Monday, November 06, 2006

ammo


We took about 20 students from our youth ministry to the Aquire the Fire conference in Chicago last weekend. More about the event and our kids tomorrow, but here are some interesting things I learned:

//1 in 11 teenagers attempts suicide each year, and each year about 2000 succeed.

//40% of teenagers have experimented with self-mutilation.

//1 in 10 high school girls have been raped.

//By the time the average child graduates from high school, he/she will have watched 19,000 hours of TV including about 200,000 sexual acts and 1 million acts of violence.

//40% of "born again" teens believe Jesus sinned.

//90% of teenagers have been subject to pop-up porn while doing homework online.

//240,000 teenagers get pregnant in America each year, and 1/3 of those preganacies end in abortion.

Why? Because sex sells. This generation of teenagers is the largest our nation has ever seen, and they have more disposable income than any that has gone before.

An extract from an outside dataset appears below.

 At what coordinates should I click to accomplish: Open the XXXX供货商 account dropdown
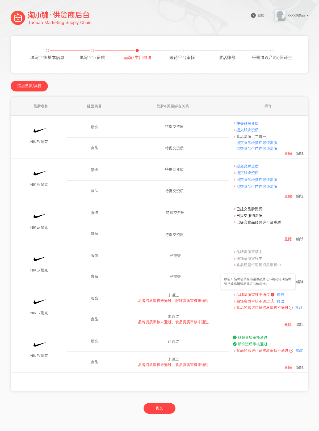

They're looking for an identity and a purpose (like every other teenager in the world), and MTV made $1 billion dollars last year selling them an identity that's easy to conform to.

More importantly, because the church is not providing an alternative. Most churches don't really value their youth ministries at all (not at CITW, though!); we had a room full of over 100 youth pastors and leaders, and the vast, vast majority of them are working on a 100% volunteer basis. Most youth ministries are completely under-funded. Most Sunday morning services are boring, and completely unapplicable to teenage lives. There's no passion in the church, and I know of my own peers (the now 20-somethings) that if it wasn't worth dying for we weren't really interested.

Are we living examples of the adventure it is to live a true Christian lifestyle? Are we passionate enough about our King to inspire that passion in people who are literally dying for something to be passionate about? If not, we don't really have any right to complain 20 years down the road when America starts to look a lot like Europe is looking.